Akuratyde: I don’t really know what it is about drum and bass that draws me too. I don’’t know why I’ve been writing it for as long as I have. There’s just something special about it. I don’t know if it’s just because it’s like weird and different. And I mean that in a good way. You know, because it’s like fast and different. And I think, because you can kind of like impart anything that you’re into onto Drum & Bass. There’s a subgenre for everything. If you’re into hip hop there’s Drum and Bass that is mixed with hip hop. And if you’re into jazz obviously there’s jazz influenced drum & bass, if you’re into like industrial there’s a subgenre of Drum and Bass for that and so I think maybe that’s part of what keeps me really interested in drum and bass and why I’ve been into it for so long. There’s something for everybody literally. And you know if there isn’t I guarantee you that there will be.
TuB: How would you describe your sound?
Akuratyde: That’s a good question and I struggle with the answer. I live in the United States so you know most people over here are not familiar with drum and bass. I always have a hard time explaining to people what my music is. I’m like oh you know it’s it’s electronic music but not EDM. It’s like ambient like chill for somebody who listens to drum & bass. I guess I would describe it as maybe Ambient Minimal Drum & Bass. I don’t know if that really gets it across though. I think maybe when people hear minimal they think of the autonomic sound or like a lot of stuff that’s kind of in right now; more like techno influenced. My stuff has definitely a more organic quality to it.
I think that for a lot of producers of any genre of electronic music what interests them is production techniques. And that’s fine. There’s nothing wrong with that, but that stuff doesn’t really interest me very much. I would much rather just load up a patch that I’ve already made and come up with some really gorgeous melodies and something that moves me, that resonates with me. I would be much more interested to do something like that than to obsess over like some warped baseline that I made or something like that.

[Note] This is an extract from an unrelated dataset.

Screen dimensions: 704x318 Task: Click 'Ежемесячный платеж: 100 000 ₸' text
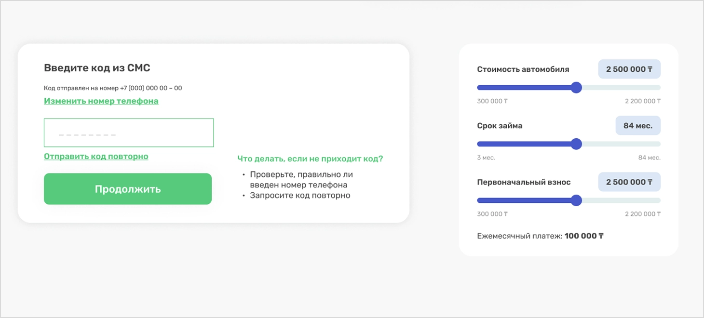[540, 236]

TuB: Where does your ambient influences come from?
Akuratyde: I guess not any artists in particular. I actually don’t listen to a lot of ambient music. I think it’s more just something that comes from me. I just really love the sound of big chords with a ton of washing reverb on them. That’s just something that kind of naturally evolved as part of my sound. When I felt like I had found my sound that was already a part of it at that point. So yeah I guess it just comes from me.
TuB: What does the future of music and Drum & Bass sound like?
Akuratyde: I have no idea. I think that in a lot of ways music’s becoming more homogenized, but it’s also getting a lot weirder and more experimental and different in a good way. When I listen to the radio, which is infrequently, for example the pop stations the songs on that kind of all sound the same. So in that sense I think it’s becoming kind of more homogenized. You’re hearing that sound everywhere. That’s like the pop sound right now. Every pop record sounds like that, but then you see like what labels like Exit Records are doing and the artists on that label combining jungle and footwork and juke and creating this new genre, this halftime stuff. In that way it feels kind of limitless. I guess it just depends on what genre we’re talking. And there are genres that haven’t changed in twenty years and maybe that’s OK and maybe they don’t need to change, but there are genres that are getting kind of stale and there are genres that are pushing boundaries.